Records provided below:
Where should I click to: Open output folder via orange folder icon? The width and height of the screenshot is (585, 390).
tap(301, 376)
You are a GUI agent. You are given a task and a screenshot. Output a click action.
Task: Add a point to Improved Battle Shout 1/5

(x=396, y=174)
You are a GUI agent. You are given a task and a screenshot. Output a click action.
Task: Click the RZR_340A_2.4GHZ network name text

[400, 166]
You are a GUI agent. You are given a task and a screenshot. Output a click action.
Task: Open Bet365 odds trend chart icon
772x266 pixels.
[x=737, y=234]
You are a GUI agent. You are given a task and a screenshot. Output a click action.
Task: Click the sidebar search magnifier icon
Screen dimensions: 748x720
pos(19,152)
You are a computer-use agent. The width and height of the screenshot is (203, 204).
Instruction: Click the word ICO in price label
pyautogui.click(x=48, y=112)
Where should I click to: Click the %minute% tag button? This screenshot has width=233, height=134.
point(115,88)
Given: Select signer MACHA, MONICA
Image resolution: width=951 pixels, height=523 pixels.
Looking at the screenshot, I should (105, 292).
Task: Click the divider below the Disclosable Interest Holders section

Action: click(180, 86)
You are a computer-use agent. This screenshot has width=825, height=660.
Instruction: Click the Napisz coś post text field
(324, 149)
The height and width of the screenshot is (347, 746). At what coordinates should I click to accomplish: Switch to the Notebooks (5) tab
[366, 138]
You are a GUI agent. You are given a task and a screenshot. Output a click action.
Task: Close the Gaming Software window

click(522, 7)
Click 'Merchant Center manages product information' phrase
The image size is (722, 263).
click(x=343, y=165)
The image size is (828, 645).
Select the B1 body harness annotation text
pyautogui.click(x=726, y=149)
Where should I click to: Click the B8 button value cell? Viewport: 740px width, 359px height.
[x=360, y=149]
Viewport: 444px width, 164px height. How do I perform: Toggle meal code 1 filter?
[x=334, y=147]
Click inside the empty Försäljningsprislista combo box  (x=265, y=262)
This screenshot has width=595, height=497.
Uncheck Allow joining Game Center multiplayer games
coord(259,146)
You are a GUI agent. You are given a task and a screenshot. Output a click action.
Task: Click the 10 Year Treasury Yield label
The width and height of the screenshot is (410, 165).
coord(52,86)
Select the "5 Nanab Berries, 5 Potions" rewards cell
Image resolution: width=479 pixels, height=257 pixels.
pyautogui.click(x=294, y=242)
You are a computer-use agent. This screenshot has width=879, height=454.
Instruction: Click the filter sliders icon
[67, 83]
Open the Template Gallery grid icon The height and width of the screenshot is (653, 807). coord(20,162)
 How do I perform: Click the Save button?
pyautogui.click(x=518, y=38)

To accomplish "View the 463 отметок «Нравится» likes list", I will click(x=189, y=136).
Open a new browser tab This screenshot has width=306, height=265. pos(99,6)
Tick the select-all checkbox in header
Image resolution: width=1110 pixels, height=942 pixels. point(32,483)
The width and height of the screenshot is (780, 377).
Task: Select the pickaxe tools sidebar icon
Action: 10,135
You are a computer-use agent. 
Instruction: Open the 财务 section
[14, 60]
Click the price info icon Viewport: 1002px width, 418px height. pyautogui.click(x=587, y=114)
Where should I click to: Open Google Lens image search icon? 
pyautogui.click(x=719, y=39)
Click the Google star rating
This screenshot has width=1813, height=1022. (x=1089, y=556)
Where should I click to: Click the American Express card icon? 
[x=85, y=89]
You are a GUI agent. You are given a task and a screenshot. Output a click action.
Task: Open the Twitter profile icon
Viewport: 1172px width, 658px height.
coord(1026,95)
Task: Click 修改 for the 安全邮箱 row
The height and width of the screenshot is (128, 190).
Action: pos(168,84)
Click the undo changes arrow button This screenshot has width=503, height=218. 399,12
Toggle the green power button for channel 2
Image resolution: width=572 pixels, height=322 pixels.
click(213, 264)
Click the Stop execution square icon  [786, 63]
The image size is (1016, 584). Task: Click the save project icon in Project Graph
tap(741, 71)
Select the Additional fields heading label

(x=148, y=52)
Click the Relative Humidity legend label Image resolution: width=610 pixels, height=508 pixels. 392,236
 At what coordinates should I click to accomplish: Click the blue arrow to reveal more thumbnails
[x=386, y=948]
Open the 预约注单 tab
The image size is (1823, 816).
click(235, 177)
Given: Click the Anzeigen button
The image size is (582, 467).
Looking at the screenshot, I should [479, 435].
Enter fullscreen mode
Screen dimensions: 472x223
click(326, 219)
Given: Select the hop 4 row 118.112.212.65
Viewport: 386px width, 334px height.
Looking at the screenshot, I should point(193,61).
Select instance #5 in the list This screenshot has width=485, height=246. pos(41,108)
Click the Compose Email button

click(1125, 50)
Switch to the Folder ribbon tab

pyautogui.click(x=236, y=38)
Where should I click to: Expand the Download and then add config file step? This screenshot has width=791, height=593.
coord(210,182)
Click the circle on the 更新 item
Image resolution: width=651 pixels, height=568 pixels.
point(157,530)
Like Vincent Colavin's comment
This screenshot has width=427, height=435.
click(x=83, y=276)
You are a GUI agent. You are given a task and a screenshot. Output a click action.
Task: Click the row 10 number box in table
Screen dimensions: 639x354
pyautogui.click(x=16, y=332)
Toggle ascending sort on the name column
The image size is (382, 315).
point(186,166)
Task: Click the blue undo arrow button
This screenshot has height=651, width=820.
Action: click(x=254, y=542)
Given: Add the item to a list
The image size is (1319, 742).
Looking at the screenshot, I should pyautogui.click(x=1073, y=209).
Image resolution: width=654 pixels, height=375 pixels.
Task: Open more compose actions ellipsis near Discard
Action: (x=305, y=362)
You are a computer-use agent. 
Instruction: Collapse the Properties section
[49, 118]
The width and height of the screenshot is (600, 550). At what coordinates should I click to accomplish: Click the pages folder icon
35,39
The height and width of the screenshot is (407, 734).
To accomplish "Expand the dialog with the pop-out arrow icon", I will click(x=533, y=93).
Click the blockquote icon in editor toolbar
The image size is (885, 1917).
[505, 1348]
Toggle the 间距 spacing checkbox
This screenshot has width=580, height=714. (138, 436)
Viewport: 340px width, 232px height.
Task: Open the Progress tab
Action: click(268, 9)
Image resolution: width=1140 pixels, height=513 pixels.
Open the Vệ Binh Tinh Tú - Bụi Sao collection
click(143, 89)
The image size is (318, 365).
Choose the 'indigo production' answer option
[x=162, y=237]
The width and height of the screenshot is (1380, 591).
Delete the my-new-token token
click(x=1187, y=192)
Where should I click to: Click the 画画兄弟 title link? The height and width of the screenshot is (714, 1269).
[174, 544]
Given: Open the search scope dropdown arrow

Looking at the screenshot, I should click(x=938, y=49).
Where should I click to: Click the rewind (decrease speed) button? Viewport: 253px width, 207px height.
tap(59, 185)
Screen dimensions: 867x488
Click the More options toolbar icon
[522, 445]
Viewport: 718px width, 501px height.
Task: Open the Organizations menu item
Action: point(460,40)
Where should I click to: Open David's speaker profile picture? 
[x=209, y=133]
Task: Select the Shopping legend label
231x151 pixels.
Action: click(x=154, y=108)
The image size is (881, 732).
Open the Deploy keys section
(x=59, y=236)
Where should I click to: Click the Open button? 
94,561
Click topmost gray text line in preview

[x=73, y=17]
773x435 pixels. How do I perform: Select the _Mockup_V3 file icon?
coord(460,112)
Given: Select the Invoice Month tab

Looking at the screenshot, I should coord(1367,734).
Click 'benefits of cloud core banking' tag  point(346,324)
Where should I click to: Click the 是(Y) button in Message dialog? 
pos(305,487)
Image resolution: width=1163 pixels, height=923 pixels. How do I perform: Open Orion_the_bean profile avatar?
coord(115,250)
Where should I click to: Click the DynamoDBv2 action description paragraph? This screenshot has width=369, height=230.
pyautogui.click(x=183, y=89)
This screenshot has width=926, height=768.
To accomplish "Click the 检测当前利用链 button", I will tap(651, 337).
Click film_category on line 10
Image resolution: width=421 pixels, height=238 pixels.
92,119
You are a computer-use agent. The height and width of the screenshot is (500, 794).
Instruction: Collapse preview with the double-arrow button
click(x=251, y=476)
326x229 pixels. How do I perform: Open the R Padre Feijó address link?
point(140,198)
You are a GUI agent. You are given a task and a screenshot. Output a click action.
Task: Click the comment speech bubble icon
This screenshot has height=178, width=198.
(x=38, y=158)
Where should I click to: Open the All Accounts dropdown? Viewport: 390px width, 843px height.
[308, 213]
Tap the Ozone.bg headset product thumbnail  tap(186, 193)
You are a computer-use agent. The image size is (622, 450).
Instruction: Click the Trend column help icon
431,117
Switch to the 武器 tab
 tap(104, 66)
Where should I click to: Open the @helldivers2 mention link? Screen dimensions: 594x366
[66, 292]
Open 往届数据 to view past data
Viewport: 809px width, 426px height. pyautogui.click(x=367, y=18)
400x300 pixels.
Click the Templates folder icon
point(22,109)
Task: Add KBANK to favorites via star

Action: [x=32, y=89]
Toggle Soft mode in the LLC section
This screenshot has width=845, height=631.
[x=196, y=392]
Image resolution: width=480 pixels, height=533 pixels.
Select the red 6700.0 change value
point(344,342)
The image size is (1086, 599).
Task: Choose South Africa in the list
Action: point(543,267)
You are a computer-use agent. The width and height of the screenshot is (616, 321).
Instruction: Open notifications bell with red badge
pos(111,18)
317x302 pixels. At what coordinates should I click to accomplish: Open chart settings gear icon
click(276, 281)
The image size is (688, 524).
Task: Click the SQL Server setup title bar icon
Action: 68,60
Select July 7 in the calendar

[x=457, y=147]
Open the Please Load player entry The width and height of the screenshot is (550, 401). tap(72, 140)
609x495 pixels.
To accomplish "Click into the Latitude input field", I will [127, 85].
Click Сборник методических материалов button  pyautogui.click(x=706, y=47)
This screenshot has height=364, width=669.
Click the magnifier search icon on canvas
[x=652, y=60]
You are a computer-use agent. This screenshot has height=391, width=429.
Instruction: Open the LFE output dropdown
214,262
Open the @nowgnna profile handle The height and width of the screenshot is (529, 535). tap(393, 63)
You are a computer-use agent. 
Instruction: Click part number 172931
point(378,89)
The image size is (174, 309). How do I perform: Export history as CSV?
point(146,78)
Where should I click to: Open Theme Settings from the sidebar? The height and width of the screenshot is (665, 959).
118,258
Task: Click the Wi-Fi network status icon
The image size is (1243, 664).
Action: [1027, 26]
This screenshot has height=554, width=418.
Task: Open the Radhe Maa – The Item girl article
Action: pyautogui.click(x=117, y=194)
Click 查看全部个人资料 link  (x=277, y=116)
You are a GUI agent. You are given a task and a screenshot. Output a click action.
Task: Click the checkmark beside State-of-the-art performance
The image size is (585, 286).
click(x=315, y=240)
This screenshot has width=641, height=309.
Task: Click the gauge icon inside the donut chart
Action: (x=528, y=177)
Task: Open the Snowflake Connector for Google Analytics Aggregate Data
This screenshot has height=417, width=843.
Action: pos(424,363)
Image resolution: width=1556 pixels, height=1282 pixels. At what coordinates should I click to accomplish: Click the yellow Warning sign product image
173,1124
End of Records provided.
Take the records above and return, word for word, only the lines that fall from the line with "How do I perform: Click the Save button?" to the line with "Open a new browser", both of them included.

» Final answer
 How do I perform: Click the Save button?
pyautogui.click(x=518, y=38)

To accomplish "View the 463 отметок «Нравится» likes list", I will click(x=189, y=136).
Open a new browser tab This screenshot has width=306, height=265. pos(99,6)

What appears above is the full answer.